## Selected text
Saturday, December 24, 2011

French Toast Casserole


My present to you is something simple to pop in the oven on Christmas Morning.  This casserole is soft, buttery and so yummy. Oh did I mention it's easy to make?

French Toast Casserole
from JennyMac Lipsmack

1 loaf french bread, cut into 1-inch cubes (10 cups)
8 eggs
3 cups half and half (or cream if you want it silky rich)
1/4 cup sugar
1 teaspoon vanilla extract
3/4 teaspoon salt
12 strips of bacon, cooked and broken into pieces. 
Topping:
2 tablespoons butter, cubed
3 tablespoons sugar
2 teaspoons ground cinnamon
maple syrup

Using a serrated knife cube your french bread into one inch pieces.  
In a large mixing bowl, beat eggs, cream, sugar, vanilla and salt.  Add bread and mix with egg mixture to coat.  Add bacon pieces and mix again.

Grease a 13X9 baking dish (those non stick glass ones are awesome).  Pour all your eggy bready bacony mixture into the baking dish.  Cover and place in fridge overnight.

## Data section
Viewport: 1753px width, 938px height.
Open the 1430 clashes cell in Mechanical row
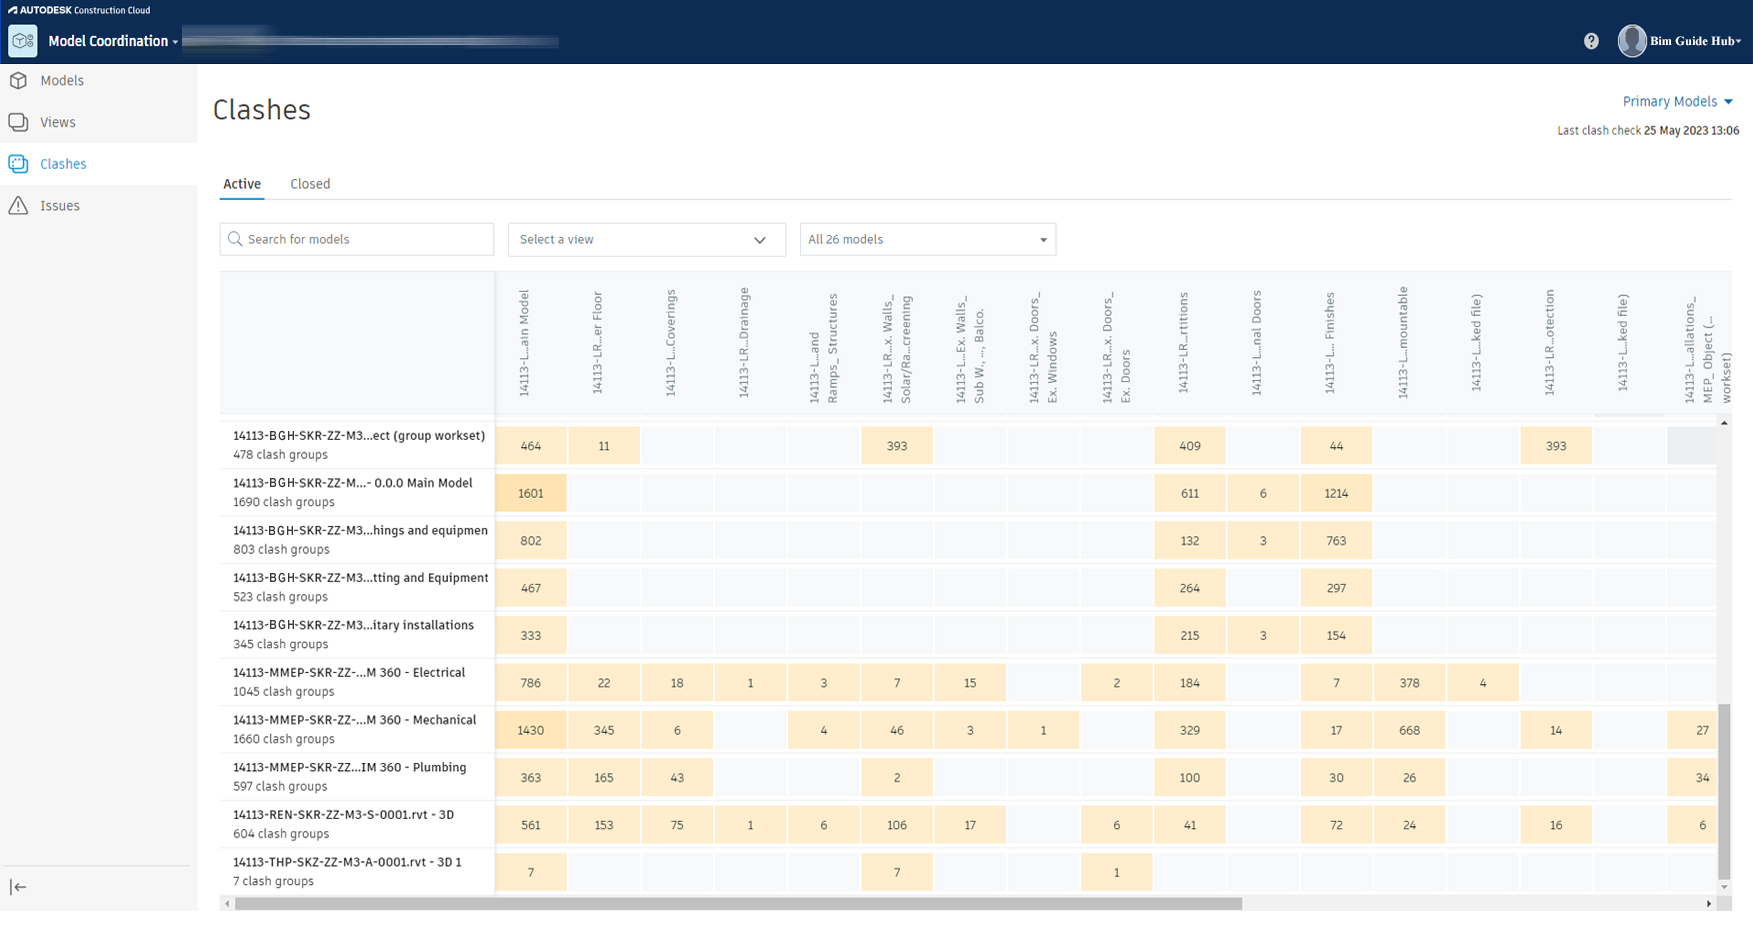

## Required action A
Write out the stretch of the French toast casserole recipe from "My present to" through "it silky rich)" without changing a word.
## Required action B
What size baking dish does the French toast casserole recipe say to grease?
The lines play no part in this work.

## Response A
My present to you is something simple to pop in the oven on Christmas Morning.  This casserole is soft, buttery and so yummy. Oh did I mention it's easy to make?

French Toast Casserole
from JennyMac Lipsmack

1 loaf french bread, cut into 1-inch cubes (10 cups)
8 eggs
3 cups half and half (or cream if you want it silky rich)

## Response B
A 13X9 baking dish.